Johnson blasts Benson’s proposed rules

Johnson blasts Benson’s proposed rules

LANSING, Mich. — Sen. Ruth Johnson heavily criticized two new administrative rules proposed by Secretary of State Jocelyn Benson in comments submitted to the Bureau of Elections on Oct. 1.

“These proposed rules hurt integrity,” said Johnson, who served as Michigan secretary of state from 2011 to 2018. “Michigan election law requires signatures on absentee ballots and applications to be verified by clerks, and these proposed rules would undermine that process. The law also requires voters to personally sign an application for an absentee ballot, and these rules do not comply with that law.”

Benson’s office proposed rules that would instruct clerks verifying signatures on absentee ballots and absentee ballot applications to begin with a “presumption that the voter’s signature is his or her genuine, valid signature” and that “if there are any redeeming qualities…the signature must be treated as valid.”

“The law says that clerks are to verify signatures to make sure they match voter registration records; telling clerks to assume signatures are valid before even looking at them is totally inappropriate and not consistent with Michigan election law,” said Johnson, R-Holly.

Benson’s proposed rules would also allow a clerk to consider hypothetical reasons why a voter’s signature might not match and choose to accept it even if it does not match the signature in voter registration records. Such reasons would include “the age of the voter” or “the possibility that the voter is disabled.”
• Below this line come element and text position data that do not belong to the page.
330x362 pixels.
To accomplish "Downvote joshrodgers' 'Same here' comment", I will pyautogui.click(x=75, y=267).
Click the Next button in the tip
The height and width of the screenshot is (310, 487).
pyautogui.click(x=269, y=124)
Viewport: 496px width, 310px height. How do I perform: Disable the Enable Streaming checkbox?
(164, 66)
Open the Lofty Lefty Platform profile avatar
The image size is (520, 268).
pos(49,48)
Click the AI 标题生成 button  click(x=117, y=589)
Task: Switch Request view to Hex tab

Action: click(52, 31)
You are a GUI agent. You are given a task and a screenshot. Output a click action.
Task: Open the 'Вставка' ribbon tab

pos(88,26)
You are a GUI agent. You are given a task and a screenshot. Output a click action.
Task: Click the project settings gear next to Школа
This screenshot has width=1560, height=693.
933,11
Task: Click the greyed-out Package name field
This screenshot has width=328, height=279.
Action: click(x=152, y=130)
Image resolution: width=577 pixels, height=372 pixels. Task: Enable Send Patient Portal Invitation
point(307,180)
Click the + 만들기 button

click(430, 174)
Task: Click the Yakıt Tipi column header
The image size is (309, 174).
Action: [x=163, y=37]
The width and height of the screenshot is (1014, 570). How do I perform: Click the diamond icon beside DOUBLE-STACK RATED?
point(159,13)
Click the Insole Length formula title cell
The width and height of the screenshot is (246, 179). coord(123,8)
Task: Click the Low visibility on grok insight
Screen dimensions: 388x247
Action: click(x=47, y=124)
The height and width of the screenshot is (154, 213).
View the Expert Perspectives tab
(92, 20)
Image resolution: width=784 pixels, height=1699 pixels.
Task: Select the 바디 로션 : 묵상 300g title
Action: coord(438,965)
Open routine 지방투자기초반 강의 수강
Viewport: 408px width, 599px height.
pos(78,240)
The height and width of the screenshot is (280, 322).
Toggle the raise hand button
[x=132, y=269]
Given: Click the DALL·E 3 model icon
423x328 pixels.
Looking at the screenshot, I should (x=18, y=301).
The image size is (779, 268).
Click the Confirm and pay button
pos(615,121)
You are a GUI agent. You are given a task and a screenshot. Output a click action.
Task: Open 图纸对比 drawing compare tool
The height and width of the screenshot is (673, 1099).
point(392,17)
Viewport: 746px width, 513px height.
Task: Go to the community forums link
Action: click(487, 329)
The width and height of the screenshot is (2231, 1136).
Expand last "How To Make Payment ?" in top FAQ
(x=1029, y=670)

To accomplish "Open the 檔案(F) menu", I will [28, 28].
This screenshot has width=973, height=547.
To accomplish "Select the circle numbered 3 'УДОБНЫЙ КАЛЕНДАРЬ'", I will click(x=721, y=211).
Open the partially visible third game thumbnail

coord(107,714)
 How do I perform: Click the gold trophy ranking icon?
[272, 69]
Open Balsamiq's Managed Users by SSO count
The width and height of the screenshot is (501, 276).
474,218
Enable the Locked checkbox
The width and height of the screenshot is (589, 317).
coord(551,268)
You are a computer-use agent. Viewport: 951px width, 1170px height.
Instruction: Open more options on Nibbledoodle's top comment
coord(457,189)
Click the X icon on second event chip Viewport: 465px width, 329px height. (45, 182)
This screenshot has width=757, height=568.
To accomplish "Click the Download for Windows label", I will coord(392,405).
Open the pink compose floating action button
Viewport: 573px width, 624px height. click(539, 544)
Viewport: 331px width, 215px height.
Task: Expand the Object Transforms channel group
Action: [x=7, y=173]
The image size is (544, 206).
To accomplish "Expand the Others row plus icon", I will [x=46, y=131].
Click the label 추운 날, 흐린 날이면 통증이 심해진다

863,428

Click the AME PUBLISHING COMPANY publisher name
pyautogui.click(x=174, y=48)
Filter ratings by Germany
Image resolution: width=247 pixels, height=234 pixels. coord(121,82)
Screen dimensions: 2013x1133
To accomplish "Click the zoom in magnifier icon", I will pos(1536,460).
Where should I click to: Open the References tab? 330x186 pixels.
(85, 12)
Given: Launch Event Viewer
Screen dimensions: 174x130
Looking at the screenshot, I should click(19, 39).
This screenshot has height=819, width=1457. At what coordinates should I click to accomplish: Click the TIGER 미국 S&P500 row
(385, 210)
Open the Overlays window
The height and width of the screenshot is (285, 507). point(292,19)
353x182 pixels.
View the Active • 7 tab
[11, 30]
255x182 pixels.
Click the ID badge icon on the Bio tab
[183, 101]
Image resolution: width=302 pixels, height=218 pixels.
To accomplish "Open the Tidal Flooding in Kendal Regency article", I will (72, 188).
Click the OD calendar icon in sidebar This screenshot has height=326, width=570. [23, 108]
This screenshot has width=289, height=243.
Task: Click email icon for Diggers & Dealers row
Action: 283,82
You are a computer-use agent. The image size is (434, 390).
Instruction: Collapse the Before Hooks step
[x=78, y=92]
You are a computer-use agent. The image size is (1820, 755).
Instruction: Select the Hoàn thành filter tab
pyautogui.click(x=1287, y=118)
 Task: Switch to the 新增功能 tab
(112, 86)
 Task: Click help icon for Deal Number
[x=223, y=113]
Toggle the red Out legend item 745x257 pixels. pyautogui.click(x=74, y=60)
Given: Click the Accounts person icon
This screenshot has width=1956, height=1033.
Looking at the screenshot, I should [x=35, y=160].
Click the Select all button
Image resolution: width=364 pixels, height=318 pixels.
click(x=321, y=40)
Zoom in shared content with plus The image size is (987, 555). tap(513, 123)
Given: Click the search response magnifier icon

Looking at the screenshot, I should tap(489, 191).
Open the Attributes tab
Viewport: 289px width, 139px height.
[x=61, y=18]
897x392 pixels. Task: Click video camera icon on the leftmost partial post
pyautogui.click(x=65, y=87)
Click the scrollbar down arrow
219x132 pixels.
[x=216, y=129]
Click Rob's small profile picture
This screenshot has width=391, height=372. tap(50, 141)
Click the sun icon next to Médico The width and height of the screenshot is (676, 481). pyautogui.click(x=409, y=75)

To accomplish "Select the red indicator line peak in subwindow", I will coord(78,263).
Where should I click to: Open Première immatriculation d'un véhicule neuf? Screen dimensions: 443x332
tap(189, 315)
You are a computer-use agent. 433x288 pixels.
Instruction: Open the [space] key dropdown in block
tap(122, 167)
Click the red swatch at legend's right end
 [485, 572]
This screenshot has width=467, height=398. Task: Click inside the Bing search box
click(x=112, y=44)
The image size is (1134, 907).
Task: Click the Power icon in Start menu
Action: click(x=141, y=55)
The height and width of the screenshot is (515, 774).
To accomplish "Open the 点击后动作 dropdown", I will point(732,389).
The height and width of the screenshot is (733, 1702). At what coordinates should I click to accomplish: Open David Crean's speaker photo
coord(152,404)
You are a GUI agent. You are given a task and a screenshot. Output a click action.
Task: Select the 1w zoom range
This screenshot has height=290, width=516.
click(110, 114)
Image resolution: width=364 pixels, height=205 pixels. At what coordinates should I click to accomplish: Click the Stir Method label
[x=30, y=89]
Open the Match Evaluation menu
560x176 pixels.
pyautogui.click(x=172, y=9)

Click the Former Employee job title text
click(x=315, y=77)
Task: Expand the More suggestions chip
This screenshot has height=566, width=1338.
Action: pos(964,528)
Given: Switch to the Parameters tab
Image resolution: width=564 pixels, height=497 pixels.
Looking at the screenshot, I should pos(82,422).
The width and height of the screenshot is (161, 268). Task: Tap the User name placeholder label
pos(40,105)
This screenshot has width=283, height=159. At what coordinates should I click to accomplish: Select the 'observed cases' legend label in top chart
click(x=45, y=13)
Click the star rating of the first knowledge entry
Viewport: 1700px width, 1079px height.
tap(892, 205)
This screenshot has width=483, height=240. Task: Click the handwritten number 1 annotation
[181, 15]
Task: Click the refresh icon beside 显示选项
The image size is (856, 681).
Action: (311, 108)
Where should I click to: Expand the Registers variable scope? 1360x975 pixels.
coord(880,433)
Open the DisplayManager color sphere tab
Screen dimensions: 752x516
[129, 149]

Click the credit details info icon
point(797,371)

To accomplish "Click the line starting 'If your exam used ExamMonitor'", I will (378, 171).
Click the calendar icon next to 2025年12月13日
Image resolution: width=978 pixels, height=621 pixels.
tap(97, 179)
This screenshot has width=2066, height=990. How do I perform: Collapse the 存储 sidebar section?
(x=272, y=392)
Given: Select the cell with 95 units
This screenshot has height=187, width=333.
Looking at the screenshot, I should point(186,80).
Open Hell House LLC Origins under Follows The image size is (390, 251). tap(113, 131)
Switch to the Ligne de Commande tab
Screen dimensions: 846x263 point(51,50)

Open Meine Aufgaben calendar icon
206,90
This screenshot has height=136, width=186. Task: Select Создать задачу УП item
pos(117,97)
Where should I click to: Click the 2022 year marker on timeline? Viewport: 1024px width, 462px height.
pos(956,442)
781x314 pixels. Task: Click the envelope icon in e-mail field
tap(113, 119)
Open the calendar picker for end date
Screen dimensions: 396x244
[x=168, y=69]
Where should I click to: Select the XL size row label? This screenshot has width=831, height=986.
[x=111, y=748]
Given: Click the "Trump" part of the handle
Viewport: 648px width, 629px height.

“If the signature doesn’t match, the law does not provide for the clerk to guess why that might be; they should be contacting the voter to ensure that is who sent in the absentee ballot or application,” Johnson said. “These proposed rules do not implement the law, they are trying to undermine the law and they would damage integrity in our election processes.”

In a second letter, Johnson said that Benson’s proposed rule to create an online absentee ballot application was “a gross overreach of the rulemaking process.”

Johnson’s letter notes that state law requires “an applicant for an absent voter ballot shall sign the application. A clerk or assistant clerk shall not deliver an absent voter ballot to an applicant who does not sign the application.”

Under Benson’s proposed rules an “online absent voter ballot application must provide an opportunity for a voter to use the voter’s stored digital signature on file with the secretary of state on the application.”

“There is no provision in Michigan election law that provides for this alternative,” Johnson said. “The law clearly states that the applicant ‘shall sign’ the application. It does not say that an applicant shall sign the application or answer a few questions online and have the secretary of state affix a copy of their signature to their application for them.”

The Senate Elections Committee, which Johnson chairs, heard testimony from local clerks who pointed out that under the process Benson proposes, clerks would literally be asked to compare the signature on file in voter registration records with an exact copy of itself affixed by Benson’s office. This would defeat the purpose of existing election laws instructing clerks to compare these signatures to help verify the identity of voters.

The Secretary of State’s Office is now required to review and respond to public comments it has received on its proposed rules and examine whether changes should be made.